L’Aran, con l’orientamento applicativo RAL_1865 del 16 settembre 2016, risponde al seguente quesito: “È possibile erogare i buoni pasto ad alcuni dipendenti nelle giornate nelle quali, dopo aver prestato regolare servizio nelle ore antimeridiane hanno partecipato nelle ore pomeridiane ad un corso di formazione della durata di quattro ore?”
L’Agenzia per la Rappresentanza Negoziale delle Pubbliche Amministrazioni, al riguardo afferma che:
“L’art. 46, comma 2, del CCNL del 14.9.2000, stabilisce che i lavoratori hanno titolo …omissis… ad un buono pasto per ogni giornata effettivamente lavorata nella quale …omissis… prestino attività lavorativa al mattino con prosecuzione nelle ore pomeridiane, con una pausa non superiore a due ore e non inferiore a trenta minuti. La medesima disciplina si applica anche nei casi di attività per prestazioni di lavoro straordinario o per recupero. Il pasto va consumato al di fuori dell'orario di servizio”.
“Spetta al singolo ente, invece, in relazione al proprio assetto organizzativo ed alle risorse spendibili a tal fine, oltre che la decisione se attivare o meno il servizio mensa o il buono pasto sostitutivo, definire autonomamente la disciplina di dettaglio sulle modalità di erogazione anche sulla tipologia del buono pasto, tenendo conto ovviamente del delicato profilo dei costi”.

Dati da esaminare:

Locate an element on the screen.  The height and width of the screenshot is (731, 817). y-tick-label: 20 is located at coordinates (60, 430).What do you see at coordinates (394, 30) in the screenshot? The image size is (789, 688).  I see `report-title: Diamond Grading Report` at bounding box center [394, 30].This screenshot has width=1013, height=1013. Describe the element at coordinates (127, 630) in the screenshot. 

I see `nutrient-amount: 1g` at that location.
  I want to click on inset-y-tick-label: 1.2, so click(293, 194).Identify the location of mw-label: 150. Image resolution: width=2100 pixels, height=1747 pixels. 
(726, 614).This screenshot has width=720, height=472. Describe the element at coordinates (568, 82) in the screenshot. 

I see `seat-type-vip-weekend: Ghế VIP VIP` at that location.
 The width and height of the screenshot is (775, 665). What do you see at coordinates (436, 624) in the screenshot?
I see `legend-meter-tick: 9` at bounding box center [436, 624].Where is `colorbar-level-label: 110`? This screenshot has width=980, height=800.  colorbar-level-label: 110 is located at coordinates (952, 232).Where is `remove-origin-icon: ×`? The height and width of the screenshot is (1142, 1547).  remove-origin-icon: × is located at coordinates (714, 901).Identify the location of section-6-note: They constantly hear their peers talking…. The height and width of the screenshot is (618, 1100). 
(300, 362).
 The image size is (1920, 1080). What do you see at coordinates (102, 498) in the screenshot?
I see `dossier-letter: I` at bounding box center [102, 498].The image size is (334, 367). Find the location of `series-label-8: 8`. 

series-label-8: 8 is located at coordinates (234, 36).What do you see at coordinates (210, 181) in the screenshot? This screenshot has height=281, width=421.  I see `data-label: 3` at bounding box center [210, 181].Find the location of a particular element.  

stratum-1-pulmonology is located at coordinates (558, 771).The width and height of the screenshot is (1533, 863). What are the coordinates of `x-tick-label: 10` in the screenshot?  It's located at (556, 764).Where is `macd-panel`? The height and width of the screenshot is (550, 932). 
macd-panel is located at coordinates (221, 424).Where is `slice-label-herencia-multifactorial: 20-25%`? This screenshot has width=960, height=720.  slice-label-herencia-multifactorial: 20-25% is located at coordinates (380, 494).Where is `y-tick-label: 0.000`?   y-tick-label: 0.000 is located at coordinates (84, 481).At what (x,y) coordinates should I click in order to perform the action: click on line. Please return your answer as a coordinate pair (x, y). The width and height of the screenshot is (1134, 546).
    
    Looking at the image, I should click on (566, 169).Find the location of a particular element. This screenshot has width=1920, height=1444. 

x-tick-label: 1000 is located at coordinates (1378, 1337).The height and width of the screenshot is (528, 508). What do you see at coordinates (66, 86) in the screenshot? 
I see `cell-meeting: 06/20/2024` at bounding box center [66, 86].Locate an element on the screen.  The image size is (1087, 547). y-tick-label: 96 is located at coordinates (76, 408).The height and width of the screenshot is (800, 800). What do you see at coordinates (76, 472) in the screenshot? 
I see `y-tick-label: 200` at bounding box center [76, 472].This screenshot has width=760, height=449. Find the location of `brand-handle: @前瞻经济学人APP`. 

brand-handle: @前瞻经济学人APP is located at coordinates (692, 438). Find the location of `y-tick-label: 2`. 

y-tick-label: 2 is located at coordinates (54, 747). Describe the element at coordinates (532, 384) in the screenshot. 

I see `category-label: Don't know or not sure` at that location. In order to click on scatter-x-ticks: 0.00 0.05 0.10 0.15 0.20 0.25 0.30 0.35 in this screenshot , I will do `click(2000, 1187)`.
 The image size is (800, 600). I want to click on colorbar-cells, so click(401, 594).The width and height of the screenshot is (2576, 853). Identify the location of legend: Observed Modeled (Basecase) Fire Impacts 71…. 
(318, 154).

Attività 1:
Nel testo sui buoni pasto, qual è la durata massima della pausa tra il lavoro del mattino e quello del pomeriggio?
Attività 2:
Indica se queste affermazioni concordano con il testo sui buoni pasto:
(a) Il pasto va consumato durante l'orario di servizio.
(b) La stessa regola vale anche per il lavoro straordinario.
(c) È il singolo ente a decidere se attivare il servizio mensa o il buono pasto sostitutivo.
Attività 3:
Riprendi il testo sui buoni pasto dal punto in cui si interrompe.

La tua risposta 1:
La pausa non deve superare le due ore.

La tua risposta 2:
(a) No: "Il pasto va consumato al di fuori dell'orario di servizio".
(b) Sì: "La medesima disciplina si applica anche nei casi di attività per prestazioni di lavoro straordinario o per recupero."
(c) Sì: "Spetta al singolo ente, invece, in relazione al proprio assetto organizzativo ed alle risorse spendibili a tal fine, oltre che la decisione se attivare o meno il servizio mensa o il buono pasto sostitutivo"

La tua risposta 3:
L’Aran sottolinea infine, in relazione alla specifica situazione prospettata, che “secondo le regole generali, nel caso di corsi di formazione o di aggiornamento professionale organizzati dall’Ente o comunque autorizzati dal medesimo Ente presso altri soggetti pubblici o privati, le ore effettive di partecipazione alle attività formative devono essere considerate come servizio prestato a tutti gli effetti e, quindi, anche come orario di lavoro.”
“Pertanto, nel caso di specie, su di un piano generale, le suddette ore possono essere valutate anche al fine dell’eventuale riconoscimento del buono pasto, fermo restando, a tal fine, la presenza di tutti gli altri presupposti comunque richiesti dalla disciplina contrattuale”.